Well that was something! That was an enormous vote against the Prime Minister’s plan. It was some amazing theater as well to be honest. PM May gets up and says (correctly) that this vote does not say what people and MPs will support, just that they do not this plan. I also loved how she effectively dared Corbin to put forward a no confidence motion. In what has been a long series of political missteps that one was done right. This outcome leaves the future even less certain than we were already.
May’s party cannot try to oust her for a year. It seems unlikely that the no confidence motion will pass unless there are defections out of the conservative block which seems very unlikely. The only way that would happen would be with some calculation that you can get the government to fall but still win the general election and then be in a position of strength. I cannot see anyone thinking this is a good strategy. Well…maybe Boris Johnson.
There is little clarity about a way forward and from within Parliament and I am pretty sure the EU will be unwilling to further negotiations at this point. Realistically the only way May is out is if she agrees to step aside, but I am not sure anyone would want to take over this exercise in cat herding at this point. Well…maybe Boris Johnson.
In the current negotiations the EU is sitting there thinking they are negotiating across the table from someone who does not know what they want as their end deal. In such a situation they will sit there and rightly suggest they already negotiated a deal and there is no need on their part to change, or ask that UK negotiators provide specific changes. Other than Boris Johnson can you name someone that thinks they can come into this situation and make a positive impact?
This raises the question of whether there is a possibility of a positive impact at all. If the goals of Brexit are ill-defined, and I think in terms of clearly measurable data they are, how can you effectively negotiate a deal that will satisfy enough MPs to win a vote. May’s suggestion that she will reach across party lines is the proper sentiment at the wrong time. It is far too late for her to do that effectively now and I do not see a character like Boris Johnson being able to execute that strategy. I may be wrong, and I certainly think Mr. Johnson believes he can do that.
The way I see it these are the options:
- Go back to the EU and attempt to start negotiations anew.
- Crash out of the EU without any deal.
- Extend the timeline of Article 50.
- Go back for a second referendum
Looking at this I see no clear favorite or avenue of least cost or risk. The EU parliament is set for new elections soon which will complicate matters. Crashing out is an enormous risk, though many seem to think it is alright and the best way to go. I am pretty sure the pro-Bret groups will view options 3 and 4 as a “betrayal” of the referendum outcome. There are certainly some other options as I would not suggest I can come up with a complete list.

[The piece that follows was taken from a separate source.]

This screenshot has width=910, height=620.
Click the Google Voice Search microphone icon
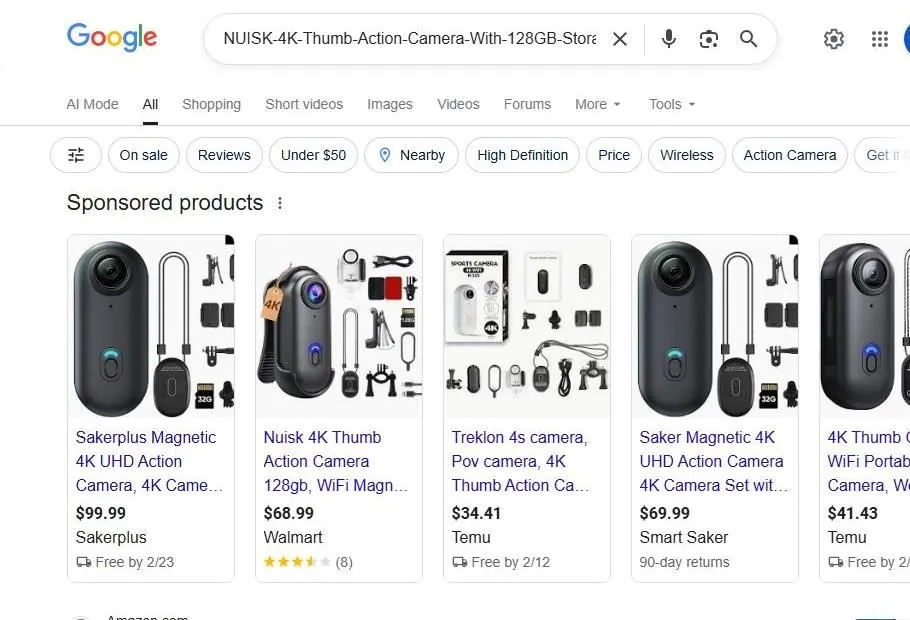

I mean at this point it is entirely possible, if improbable, that the Vogon Constructor Fleet shows up and makes this entire discussion moot by destroying the Earth for a bypass. Don’t Panic! Just make sure you have your towel.
My forecasting class has a fantastic time discussing Brexit this last few days on the discussion boards, especially from the perspective of forecast uncertainty. This multifaceted problem is very exciting in that context and we get a gift that it is not going away just yet. I think we will need to continue the discussion as these events unfold.